A 2018 study from the Journal of Ethnopharmacologyindicates that chaga may offer some anti-cancer benefits. In laboratory tests on lung cancer cells, researchers observed that chaga extract inhibited cancer cell growth. According to the study’s authors, this finding supports the potential application of chaga in the treatment of lung cancer.
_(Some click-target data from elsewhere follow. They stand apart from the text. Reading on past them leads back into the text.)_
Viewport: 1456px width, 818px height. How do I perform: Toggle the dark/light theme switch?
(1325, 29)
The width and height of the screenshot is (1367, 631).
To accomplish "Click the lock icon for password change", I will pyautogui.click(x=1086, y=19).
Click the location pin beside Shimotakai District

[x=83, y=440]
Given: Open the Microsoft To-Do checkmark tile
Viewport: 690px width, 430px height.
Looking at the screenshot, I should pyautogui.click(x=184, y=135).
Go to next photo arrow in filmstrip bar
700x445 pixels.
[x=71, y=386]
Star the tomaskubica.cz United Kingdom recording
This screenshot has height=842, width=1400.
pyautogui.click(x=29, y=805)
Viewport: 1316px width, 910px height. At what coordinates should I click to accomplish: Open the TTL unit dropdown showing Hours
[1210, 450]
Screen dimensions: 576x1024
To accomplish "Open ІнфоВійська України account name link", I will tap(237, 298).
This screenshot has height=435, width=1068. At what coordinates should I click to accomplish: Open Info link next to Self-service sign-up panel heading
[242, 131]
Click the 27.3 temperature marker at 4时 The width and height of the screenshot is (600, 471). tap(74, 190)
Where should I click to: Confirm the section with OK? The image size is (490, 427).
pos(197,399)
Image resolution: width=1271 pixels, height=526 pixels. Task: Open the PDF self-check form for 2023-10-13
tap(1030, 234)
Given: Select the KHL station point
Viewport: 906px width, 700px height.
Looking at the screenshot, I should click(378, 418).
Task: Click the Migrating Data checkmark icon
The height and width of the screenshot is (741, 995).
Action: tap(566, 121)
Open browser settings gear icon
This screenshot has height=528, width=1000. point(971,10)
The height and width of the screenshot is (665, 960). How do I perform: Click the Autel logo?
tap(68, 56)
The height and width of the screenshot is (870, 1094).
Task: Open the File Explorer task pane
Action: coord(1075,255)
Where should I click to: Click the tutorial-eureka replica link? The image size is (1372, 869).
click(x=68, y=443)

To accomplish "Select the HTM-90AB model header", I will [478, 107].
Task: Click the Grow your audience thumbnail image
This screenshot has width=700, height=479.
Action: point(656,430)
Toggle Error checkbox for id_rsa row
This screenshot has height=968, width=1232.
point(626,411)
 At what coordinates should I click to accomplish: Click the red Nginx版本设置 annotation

Little is known about the safety of using chaga supplements or consuming chaga tea in the long-term. However, chaga may lower blood sugar levels, increase insulin levels and increase the risk of bleeding, and there’s some concern that taking it in combination with blood-thinning drugs and/or diabetes medications or supplements that do the same may produce harmful effects.Chaga mushrooms have been reported to contain high levels of oxalate, a chemical that’s found naturally in many foods (like spinach, rhubarb, and betts). According to a case report, a 72-year-old woman taking 4-5 teaspoons of chaga mushroom powder per day for six months had decreased renal function and required hemodialysis. She was diagnosed with oxalate nephropathy, a condition that causes acute kidney injury and has the potential to progress to end-stage kidney disease.In a laboratory study, some types of chaga extracts had a greater affinity for killing cancer cells, while other extracts (particularly those containing a part of the chaga known as the sclerotium), have a greater affinity for killing normal cells.As with other supplements, chaga hasn’t been tested for safety in pregnant women, nursing mothers, children, and those with medical conditions or taking medications.Keep in mind that self-treating a health condition with chaga and avoiding or delaying standard care may have serious consequences.
Where to Buy Chaga
Widely available for purchase online, supplements, tea, and coffee containing chaga is sold in many natural-food stores and in stores specializing in dietary supplements.
The research on chaga and its potential benefits is in the earliest stages. The majority of research has been laboratory and animal research, and not enough is known about the safety concerns and potential side effects (including oxalate nephrotoxicity). Large-scale clinical trials are needed. If you’re still considering using chaga, be sure to consult your health care provider before adding this mushroom to your supplement regimen.